Make an accuwe graph of the piecewise-defined function For the quadratic function f(x) = x + 2x – 8: a) (5 pts.) Determine the coordinates of the vertex algebraically b) (4 pts. Use the result from a) to determine the intervals where the function is increasing and where it is decreasing. Use interval notation. (5 pts. Find the zeroes of the function, and determine the x-intercepts. x²+27-8 O=x+28 (x+2)(x-4) In (2016-410) Cup. d) (1 pt.) Determine the y-intercepts (4 pts.) Sketch the graph of the function and label the special points. 0,8 (3 pts.) Use the difference quotient to determine the slope of the secant line, when x changes from x = 1 to x = 5.
The Correct Answer and Explanation is :
It looks like you have a piecewise-defined function, but the specific function isn’t entirely clear from the way the problem is written. I’ll assume you’re working with a quadratic function ( f(x) = x^2 + 2x – 8 ), based on the expression and the other information in your question. Let’s go step-by-step to answer your questions.
a) Determining the coordinates of the vertex algebraically
The quadratic function is given by ( f(x) = x^2 + 2x – 8 ). To find the vertex of a parabola, we can use the formula for the x-coordinate of the vertex:
[
x_{\text{vertex}} = \frac{-b}{2a}
]
For the function ( f(x) = ax^2 + bx + c ), we have ( a = 1 ), ( b = 2 ), and ( c = -8 ).
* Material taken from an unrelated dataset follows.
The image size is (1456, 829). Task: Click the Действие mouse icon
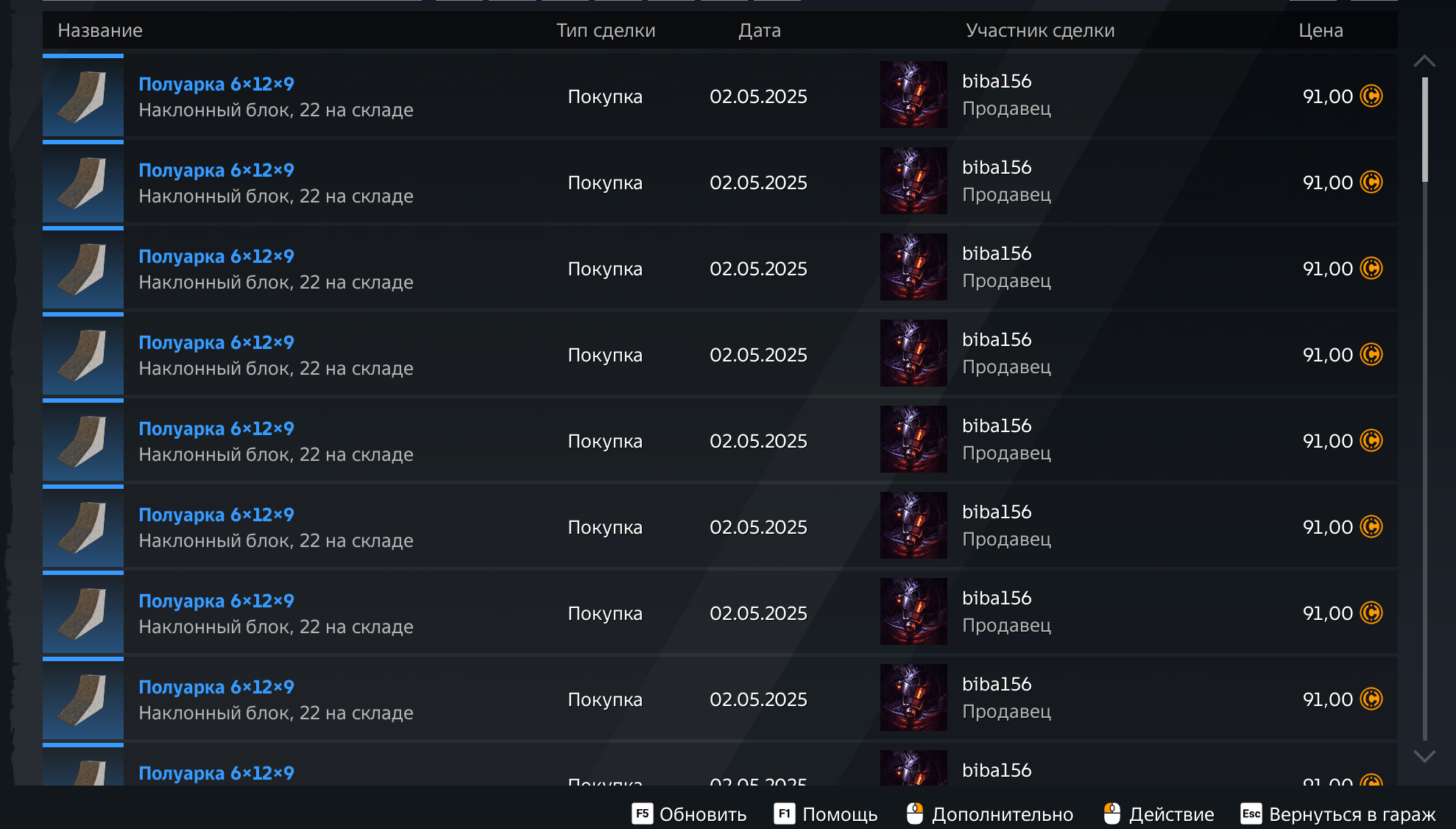tap(1112, 814)
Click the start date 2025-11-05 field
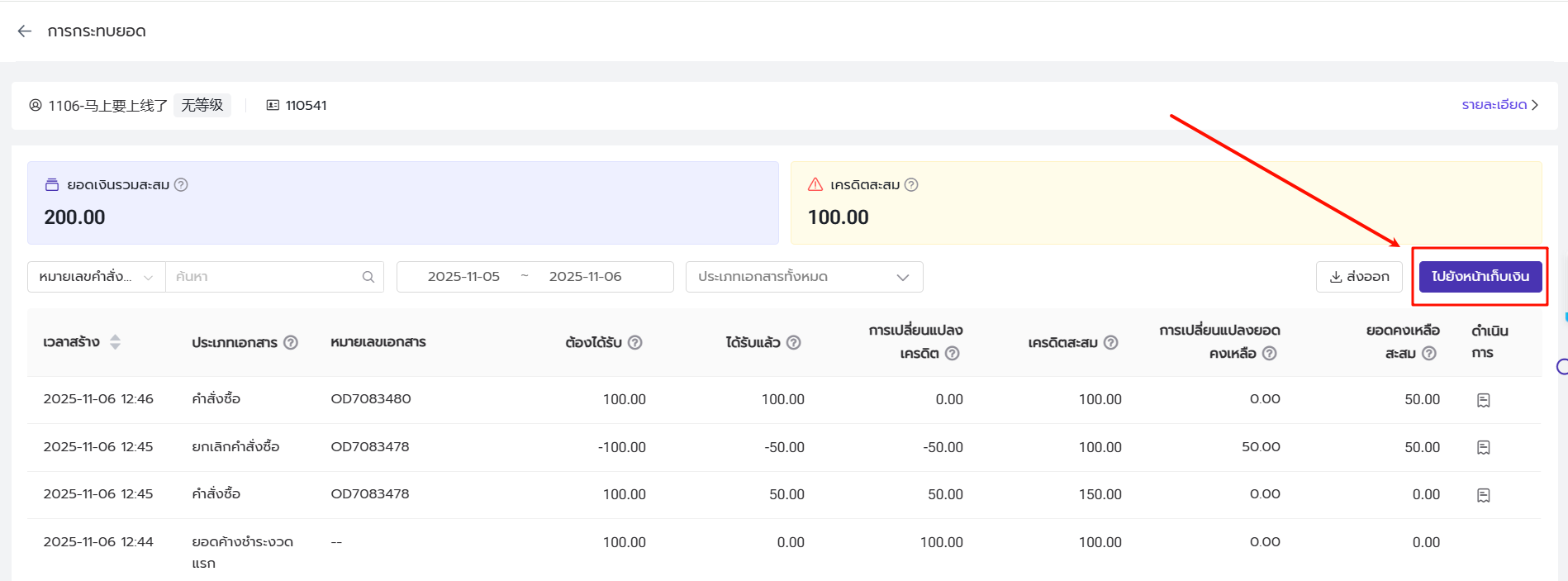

Plugging in these values:
[
x_{\text{vertex}} = \frac{-2}{2(1)} = -1
]
Now, substitute ( x = -1 ) back into the function to find the y-coordinate of the vertex:
[
f(-1) = (-1)^2 + 2(-1) – 8 = 1 – 2 – 8 = -9
]
So, the coordinates of the vertex are ( (-1, -9) ).
b) Intervals where the function is increasing or decreasing
Since the parabola opens upwards (because ( a = 1 > 0 )), the function is:
- Decreasing on the interval ( (-\infty, -1) ), where ( x ) is less than the x-coordinate of the vertex.
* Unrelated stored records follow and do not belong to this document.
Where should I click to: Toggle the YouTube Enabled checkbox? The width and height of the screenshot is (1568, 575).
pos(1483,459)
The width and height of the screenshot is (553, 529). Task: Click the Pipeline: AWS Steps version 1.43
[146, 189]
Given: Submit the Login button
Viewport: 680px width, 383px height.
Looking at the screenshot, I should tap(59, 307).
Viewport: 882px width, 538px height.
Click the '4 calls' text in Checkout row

- Increasing on the interval ( (-1, \infty) ), where ( x ) is greater than the x-coordinate of the vertex.
c) Finding the zeroes of the function (x-intercepts)
To find the zeroes, we set ( f(x) = 0 ) and solve for ( x ):
[
x^2 + 2x – 8 = 0
]
We can solve this quadratic equation using factoring:
[
(x + 4)(x – 2) = 0
]
Setting each factor equal to zero gives:
[
x + 4 = 0 \quad \Rightarrow \quad x = -4
]
[
x – 2 = 0 \quad \Rightarrow \quad x = 2
]
So, the x-intercepts (zeroes) are at ( x = -4 ) and ( x = 2 ).
d) Determining the y-intercept
The y-intercept occurs when ( x = 0 ). Substitute ( x = 0 ) into the function:
[
f(0) = (0)^2 + 2(0) – 8 = -8
]
So, the y-intercept is at ( (0, -8) ).
e) Sketching the graph
To sketch the graph, we plot the following points:
- Vertex: ( (-1, -9) )
- x-intercepts: ( (-4, 0) ) and ( (2, 0) )
- y-intercept: ( (0, -8) )
Since the parabola opens upwards and has the vertex at ( (-1, -9) ), the graph will be symmetric around the vertical line ( x = -1 ).
f) Using the difference quotient to find the slope of the secant line from ( x = 1 ) to ( x = 5 )
The difference quotient is given by:
[
\frac{f(x_2) – f(x_1)}{x_2 – x_1}
]
where ( x_1 = 1 ) and ( x_2 = 5 ). We need to evaluate ( f(1) ) and ( f(5) ):
[
f(1) = (1)^2 + 2(1) – 8 = 1 + 2 – 8 = -5
]
[
f(5) = (5)^2 + 2(5) – 8 = 25 + 10 – 8 = 27
]
Now, calculate the difference quotient:
[
\frac{f(5) – f(1)}{5 – 1} = \frac{27 – (-5)}{5 – 1} = \frac{32}{4} = 8
]
So, the slope of the secant line is 8.
Conclusion
To summarize:
- The vertex is ( (-1, -9) ).
- The function is decreasing on ( (-\infty, -1) ) and increasing on ( (-1, \infty) ).
- The x-intercepts are ( x = -4 ) and ( x = 2 ).
- The y-intercept is ( (0, -8) ).
- The slope of the secant line between ( x = 1 ) and ( x = 5 ) is 8.
This should help you understand the behavior of the quadratic function and its graph!